§ ASSIGNED TASK:
Leave every picture out and print exactly the lines that run from the one containing "You are a computer-use" to the end of the listing.

§ DATASET RECORDS:
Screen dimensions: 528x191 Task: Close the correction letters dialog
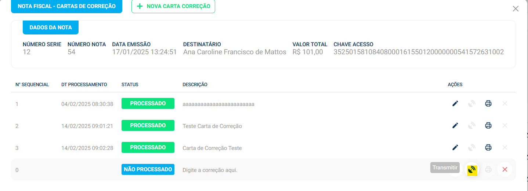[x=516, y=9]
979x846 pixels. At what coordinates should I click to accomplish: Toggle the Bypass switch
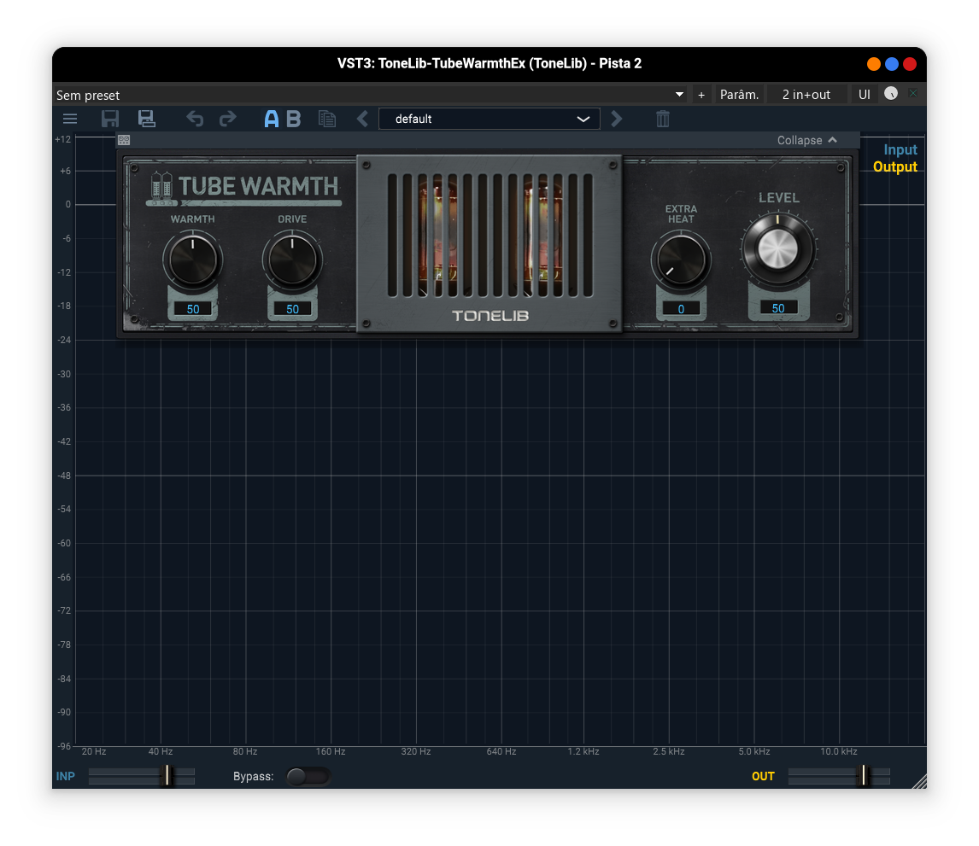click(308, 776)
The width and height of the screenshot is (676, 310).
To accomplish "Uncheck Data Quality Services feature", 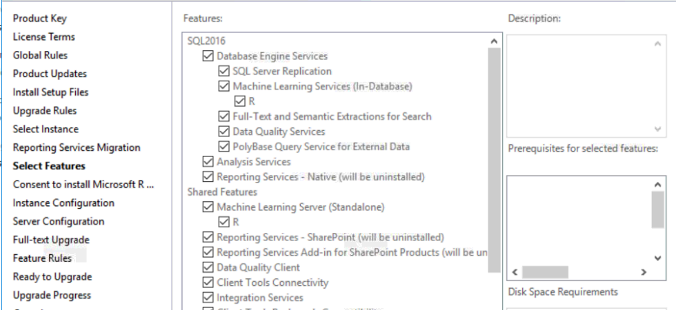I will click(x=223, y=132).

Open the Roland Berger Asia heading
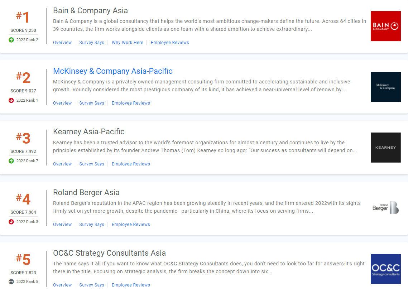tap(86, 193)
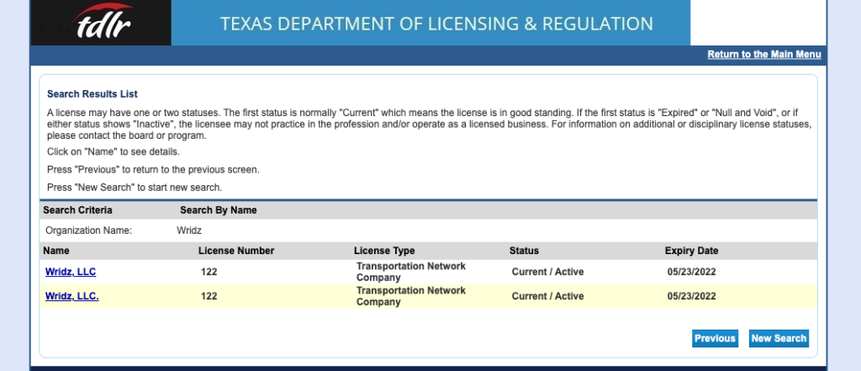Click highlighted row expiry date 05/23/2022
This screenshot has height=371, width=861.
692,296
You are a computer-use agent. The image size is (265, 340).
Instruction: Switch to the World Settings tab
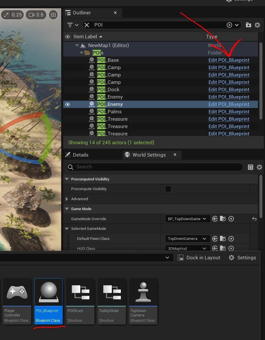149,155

§ RESPONSE TO THE TASK:
You are a computer-use agent. The image size is (265, 340).
Instruction: Switch to the World Settings tab
149,155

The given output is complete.